[Passage shown]

I guess, it makes sense to also sense for the same pattern with hyphen (-) rather than endash (–).
I have never seen other forms, but perhaps there are variants with additional pre- or postfix notation. If so, they should be put into this category as well for evaluation. At present (before the proposed MOS change) this should not be flagged as error, as it is just for tracking.
--Matthiaspaul (talk) 16:08, 9 August 2020 (UTC)
Title, 1881–86 (invalid per MOS except where "where space is limited"; accepted by CS1)
Title, 1881–886 {{citation}}: Check date values in: |date= (help) (invalid per MOS, error in CS1)
Title, 1881–6 {{citation}}: Check date values in: |date= (help) (invalid per MOS, error in CS1)
Title, 1881–82 (valid per MOS and accepted by CS1)
Title, 1881–882 {{citation}}: Check date values in: |date= (help) (invalid per MOS, error in CS1)
Title, 1881–2 {{citation}}: Check date values in: |date= (help) (invalid per MOS, error in CS1)
Title, 1881–22 {{citation}}: Check date values in: |date= (help) (invalid per MOS, error in CS1)
I feel like I'm doing your work for you. Does the above list help? Do you propose that CS1 mark the first case, "1881–86", as an error? All of the other cases appear to be processed correctly per MOS. – Jonesey95 (talk) 17:08, 9 August 2020 (UTC)
I think this is going in the wrong direction. The readers still would not know what the abbreviated date is meant to represent and not know that we disallow abbreviated years. We should be making it clear what we are using and disallow both yyyy-mm & yyyy-yy in citations. Keith D (talk) 19:01, 9 August 2020 (UTC)

[Jobs]
#1 In the discussion of abbreviated year ranges in citations, how is the example "1881–82" judged under MOS and CS1?
#2 Continue the discussion of abbreviated year ranges in citations from the point where it stops.
The rows come from a different source than the discussion above.

[Dataset content]
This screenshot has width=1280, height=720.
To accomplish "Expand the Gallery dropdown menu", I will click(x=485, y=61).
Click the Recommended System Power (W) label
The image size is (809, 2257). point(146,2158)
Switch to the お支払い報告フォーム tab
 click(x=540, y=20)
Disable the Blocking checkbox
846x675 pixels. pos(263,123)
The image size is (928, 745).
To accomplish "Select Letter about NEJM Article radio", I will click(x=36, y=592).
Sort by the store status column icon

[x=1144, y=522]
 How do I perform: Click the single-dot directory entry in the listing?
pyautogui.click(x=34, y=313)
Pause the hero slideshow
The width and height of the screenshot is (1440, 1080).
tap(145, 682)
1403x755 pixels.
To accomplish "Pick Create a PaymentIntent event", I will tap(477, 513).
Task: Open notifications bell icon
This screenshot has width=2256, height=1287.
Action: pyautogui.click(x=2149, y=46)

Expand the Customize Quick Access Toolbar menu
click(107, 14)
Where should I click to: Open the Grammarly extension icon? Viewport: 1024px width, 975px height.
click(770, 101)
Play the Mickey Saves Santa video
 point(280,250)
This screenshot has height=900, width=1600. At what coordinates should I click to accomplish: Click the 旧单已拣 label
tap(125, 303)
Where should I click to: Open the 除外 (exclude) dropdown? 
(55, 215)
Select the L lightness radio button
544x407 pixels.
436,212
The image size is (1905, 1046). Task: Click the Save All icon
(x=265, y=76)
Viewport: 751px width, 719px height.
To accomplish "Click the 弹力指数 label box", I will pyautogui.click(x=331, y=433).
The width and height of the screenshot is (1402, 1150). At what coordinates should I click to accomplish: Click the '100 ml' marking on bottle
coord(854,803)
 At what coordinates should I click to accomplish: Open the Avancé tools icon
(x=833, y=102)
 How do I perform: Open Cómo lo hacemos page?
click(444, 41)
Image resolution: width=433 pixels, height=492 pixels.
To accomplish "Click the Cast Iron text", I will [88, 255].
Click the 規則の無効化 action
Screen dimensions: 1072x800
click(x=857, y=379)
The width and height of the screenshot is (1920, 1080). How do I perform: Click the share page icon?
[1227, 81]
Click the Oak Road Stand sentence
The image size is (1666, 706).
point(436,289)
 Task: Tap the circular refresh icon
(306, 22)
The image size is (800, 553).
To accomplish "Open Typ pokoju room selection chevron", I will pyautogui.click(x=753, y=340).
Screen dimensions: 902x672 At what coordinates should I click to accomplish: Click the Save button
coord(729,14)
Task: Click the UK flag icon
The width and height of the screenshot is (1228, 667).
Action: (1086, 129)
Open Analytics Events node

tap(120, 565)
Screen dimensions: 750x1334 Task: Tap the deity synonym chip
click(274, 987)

[Solved tasks]
#1 It is valid per MOS and accepted by CS1.

#2
Both of those formats are already flagged:
Title, 2001-02 {{citation}}: Check date values in: |date= (help) (error in CS1)
Title, 2020–21{{citation}}: CS1 maint: date format (link) (maintenance message in CS1)
Again, what is the exact proposal here? If the proposal is to change MOS, that should happen at a MOS talk page. – Jonesey95 (talk) 19:20, 9 August 2020 (UTC)
Jonesey, it is extremely hot over here, and possibly also where you live, but still I think I have been quite clear about that. The request, at this stage, is to put citations which contain abbreviated year ranges in the |date= parameter into a dedicated maintenance category for further evaluation. The request is not to check the current implementation to be in sync and to be compliant with the MOS, nor is it to throw any additional error messages. The question I hope to be able to answer is the extent to which such abbreviated year ranges are used in citations at present (although I already assume them to be rarely used), and if there is anything special about the articles using such citations.
This is not a request to change the MOS, but this will likely happen (e.g. there) at a later stage pending the outcome of an evaluation of the citations accumulating in the requested maintenance category.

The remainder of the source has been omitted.